▶ [Questions on the material]:
1 - In the accounting notes, what figure is used to compute basic net loss per share?
2 - Reproduce the stretch of the accounting notes from "The Company considers" through "evaluated as required.".

▶ [Document text]:
——

Basic net loss per share is computed using the weighted average number of common shares outstanding during the period. Diluted net loss per share is computed using the weighted average number of common shares outstanding during the period and, if dilutive, the weighted average number of potential shares of common stock, including the assumed exercise of stock options and warrants.

Subsequent Events

The Company considers events or transactions that occur after the balance sheet date but prior to the issuance of the financial statements to provide additional evidence for certain estimates or to identify matters that require additional disclosure. Subsequent events have been evaluated as required.

Recently Issued Accounting Pronouncements

From time to time, new accounting pronouncements are issued by the Financial Accounting Standards Board (“FASB”) or other standard setting bodies that the Company adopts as of the specified date.

——

▶ [Record extracts]:
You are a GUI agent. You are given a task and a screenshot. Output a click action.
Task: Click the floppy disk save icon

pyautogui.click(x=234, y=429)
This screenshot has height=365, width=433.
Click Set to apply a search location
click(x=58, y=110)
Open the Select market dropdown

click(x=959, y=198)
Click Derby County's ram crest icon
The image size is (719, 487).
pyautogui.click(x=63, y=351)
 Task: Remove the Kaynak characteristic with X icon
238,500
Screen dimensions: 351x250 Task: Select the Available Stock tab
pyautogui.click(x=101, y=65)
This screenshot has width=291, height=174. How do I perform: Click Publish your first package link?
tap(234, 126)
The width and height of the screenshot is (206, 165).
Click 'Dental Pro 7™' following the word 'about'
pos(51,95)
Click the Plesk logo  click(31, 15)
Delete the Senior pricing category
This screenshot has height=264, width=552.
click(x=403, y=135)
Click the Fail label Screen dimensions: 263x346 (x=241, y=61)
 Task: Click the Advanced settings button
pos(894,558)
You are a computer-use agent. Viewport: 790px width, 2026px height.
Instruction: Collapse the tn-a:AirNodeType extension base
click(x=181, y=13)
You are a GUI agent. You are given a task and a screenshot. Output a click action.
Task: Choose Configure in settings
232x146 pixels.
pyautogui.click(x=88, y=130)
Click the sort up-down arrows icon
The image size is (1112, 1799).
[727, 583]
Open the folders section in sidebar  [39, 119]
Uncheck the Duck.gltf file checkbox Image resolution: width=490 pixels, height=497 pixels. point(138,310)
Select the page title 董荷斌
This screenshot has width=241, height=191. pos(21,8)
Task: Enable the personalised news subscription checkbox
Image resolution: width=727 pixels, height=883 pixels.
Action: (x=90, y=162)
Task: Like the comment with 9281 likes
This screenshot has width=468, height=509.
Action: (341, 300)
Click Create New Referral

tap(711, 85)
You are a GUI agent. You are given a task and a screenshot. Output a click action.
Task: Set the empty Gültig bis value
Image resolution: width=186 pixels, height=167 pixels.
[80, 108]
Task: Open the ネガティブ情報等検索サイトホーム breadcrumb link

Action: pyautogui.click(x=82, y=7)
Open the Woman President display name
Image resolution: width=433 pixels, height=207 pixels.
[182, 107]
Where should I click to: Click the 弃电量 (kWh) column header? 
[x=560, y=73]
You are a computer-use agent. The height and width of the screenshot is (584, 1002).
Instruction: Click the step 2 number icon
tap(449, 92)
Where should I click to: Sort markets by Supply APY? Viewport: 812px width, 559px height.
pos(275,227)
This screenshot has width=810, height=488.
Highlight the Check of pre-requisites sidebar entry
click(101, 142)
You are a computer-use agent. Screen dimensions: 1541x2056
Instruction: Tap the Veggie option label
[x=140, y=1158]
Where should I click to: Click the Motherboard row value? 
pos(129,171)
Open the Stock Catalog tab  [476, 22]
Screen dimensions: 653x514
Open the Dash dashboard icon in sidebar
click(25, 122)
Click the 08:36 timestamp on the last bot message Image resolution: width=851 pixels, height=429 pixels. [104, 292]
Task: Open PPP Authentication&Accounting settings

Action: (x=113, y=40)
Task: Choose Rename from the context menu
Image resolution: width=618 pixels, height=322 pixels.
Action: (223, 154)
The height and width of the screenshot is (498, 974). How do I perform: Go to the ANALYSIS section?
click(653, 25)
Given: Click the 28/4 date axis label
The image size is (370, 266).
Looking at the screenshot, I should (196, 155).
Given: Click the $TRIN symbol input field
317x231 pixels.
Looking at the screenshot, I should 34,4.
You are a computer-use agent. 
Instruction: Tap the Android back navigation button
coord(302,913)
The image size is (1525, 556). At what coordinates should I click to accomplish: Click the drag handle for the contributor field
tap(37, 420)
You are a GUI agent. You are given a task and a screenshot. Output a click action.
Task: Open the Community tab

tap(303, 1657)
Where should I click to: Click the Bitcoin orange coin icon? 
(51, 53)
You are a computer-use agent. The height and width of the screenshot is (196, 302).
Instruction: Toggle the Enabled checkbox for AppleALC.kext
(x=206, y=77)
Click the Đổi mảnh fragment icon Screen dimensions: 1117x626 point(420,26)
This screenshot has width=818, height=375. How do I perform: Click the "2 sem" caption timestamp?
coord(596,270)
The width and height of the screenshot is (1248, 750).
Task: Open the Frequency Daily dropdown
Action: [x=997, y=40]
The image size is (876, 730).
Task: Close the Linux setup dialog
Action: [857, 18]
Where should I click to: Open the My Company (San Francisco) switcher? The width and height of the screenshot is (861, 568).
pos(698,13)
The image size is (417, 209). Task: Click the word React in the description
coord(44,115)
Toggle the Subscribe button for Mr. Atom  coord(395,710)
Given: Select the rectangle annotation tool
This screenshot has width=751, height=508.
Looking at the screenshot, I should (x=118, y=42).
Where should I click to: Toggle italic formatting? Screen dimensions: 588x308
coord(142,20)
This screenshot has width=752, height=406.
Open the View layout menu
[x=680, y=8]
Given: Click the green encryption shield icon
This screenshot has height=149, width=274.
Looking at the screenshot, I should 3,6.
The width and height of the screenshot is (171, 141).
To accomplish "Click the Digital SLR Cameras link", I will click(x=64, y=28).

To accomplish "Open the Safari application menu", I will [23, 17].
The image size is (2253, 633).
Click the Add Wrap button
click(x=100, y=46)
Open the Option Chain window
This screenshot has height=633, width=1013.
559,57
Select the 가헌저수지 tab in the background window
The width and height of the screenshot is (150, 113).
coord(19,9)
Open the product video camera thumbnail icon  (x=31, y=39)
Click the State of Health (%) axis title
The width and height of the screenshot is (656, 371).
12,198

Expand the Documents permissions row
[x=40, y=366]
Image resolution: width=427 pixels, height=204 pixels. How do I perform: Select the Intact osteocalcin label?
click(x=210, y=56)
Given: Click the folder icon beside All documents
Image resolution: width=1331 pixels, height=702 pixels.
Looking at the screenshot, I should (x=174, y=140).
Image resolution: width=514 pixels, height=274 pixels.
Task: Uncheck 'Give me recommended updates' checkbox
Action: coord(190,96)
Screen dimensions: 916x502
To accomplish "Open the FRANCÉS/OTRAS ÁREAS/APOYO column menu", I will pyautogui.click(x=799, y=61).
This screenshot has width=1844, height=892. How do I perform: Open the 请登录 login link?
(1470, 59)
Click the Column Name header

——

▶ [Expected outputs]:
1 - The weighted average number of common shares outstanding during the period.

2 -
The Company considers events or transactions that occur after the balance sheet date but prior to the issuance of the financial statements to provide additional evidence for certain estimates or to identify matters that require additional disclosure. Subsequent events have been evaluated as required.